▸ WHAT THE TASK REQUIRES
Copy exactly, and only, the lines from the line containing "Where should I click to: Click the third" through the last line of the records below, both included.

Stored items
/---

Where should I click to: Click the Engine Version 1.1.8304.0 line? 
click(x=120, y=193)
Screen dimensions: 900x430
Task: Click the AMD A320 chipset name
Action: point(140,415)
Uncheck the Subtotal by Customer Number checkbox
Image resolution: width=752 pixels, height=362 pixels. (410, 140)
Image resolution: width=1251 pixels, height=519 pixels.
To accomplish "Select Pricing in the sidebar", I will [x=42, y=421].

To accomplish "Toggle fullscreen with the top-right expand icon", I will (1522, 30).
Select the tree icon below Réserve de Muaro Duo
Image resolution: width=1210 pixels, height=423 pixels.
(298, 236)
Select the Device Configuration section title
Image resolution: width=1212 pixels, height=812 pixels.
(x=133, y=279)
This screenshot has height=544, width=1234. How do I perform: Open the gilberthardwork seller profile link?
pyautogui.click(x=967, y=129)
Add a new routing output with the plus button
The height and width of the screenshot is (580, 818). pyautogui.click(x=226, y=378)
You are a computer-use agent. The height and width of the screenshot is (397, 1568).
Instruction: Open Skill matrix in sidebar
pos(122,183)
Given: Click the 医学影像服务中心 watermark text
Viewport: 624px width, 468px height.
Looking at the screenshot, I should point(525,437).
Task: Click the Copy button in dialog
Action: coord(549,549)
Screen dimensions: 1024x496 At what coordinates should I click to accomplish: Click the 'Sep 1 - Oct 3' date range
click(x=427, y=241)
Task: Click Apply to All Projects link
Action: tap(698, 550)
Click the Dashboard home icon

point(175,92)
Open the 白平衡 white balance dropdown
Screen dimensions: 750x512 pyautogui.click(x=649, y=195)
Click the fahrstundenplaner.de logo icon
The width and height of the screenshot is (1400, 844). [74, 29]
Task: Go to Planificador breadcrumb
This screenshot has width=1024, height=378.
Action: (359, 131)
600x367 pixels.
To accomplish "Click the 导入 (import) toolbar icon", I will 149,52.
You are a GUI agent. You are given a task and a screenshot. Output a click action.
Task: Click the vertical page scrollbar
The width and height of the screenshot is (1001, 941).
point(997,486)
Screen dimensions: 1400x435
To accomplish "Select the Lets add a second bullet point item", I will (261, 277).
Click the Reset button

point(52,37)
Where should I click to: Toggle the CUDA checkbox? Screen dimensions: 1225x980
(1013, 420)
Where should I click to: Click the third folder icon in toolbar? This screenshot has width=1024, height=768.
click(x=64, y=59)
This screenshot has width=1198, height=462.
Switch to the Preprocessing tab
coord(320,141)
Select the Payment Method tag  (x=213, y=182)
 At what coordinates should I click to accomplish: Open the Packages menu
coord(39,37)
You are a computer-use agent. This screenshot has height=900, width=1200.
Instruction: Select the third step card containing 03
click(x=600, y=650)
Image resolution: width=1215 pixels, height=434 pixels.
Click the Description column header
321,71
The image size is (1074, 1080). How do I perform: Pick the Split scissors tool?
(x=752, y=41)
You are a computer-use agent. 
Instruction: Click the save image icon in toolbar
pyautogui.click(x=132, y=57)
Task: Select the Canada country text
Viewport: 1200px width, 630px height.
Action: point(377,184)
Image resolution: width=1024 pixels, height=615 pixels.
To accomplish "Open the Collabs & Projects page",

\---

▸ EXERCISE OUTPUT
Where should I click to: Click the third folder icon in toolbar? This screenshot has width=1024, height=768.
click(x=64, y=59)
This screenshot has width=1198, height=462.
Switch to the Preprocessing tab
coord(320,141)
Select the Payment Method tag  (x=213, y=182)
 At what coordinates should I click to accomplish: Open the Packages menu
coord(39,37)
You are a computer-use agent. This screenshot has height=900, width=1200.
Instruction: Select the third step card containing 03
click(x=600, y=650)
Image resolution: width=1215 pixels, height=434 pixels.
Click the Description column header
321,71
The image size is (1074, 1080). How do I perform: Pick the Split scissors tool?
(x=752, y=41)
You are a computer-use agent. 
Instruction: Click the save image icon in toolbar
pyautogui.click(x=132, y=57)
Task: Select the Canada country text
Viewport: 1200px width, 630px height.
Action: point(377,184)
Image resolution: width=1024 pixels, height=615 pixels.
To accomplish "Open the Collabs & Projects page",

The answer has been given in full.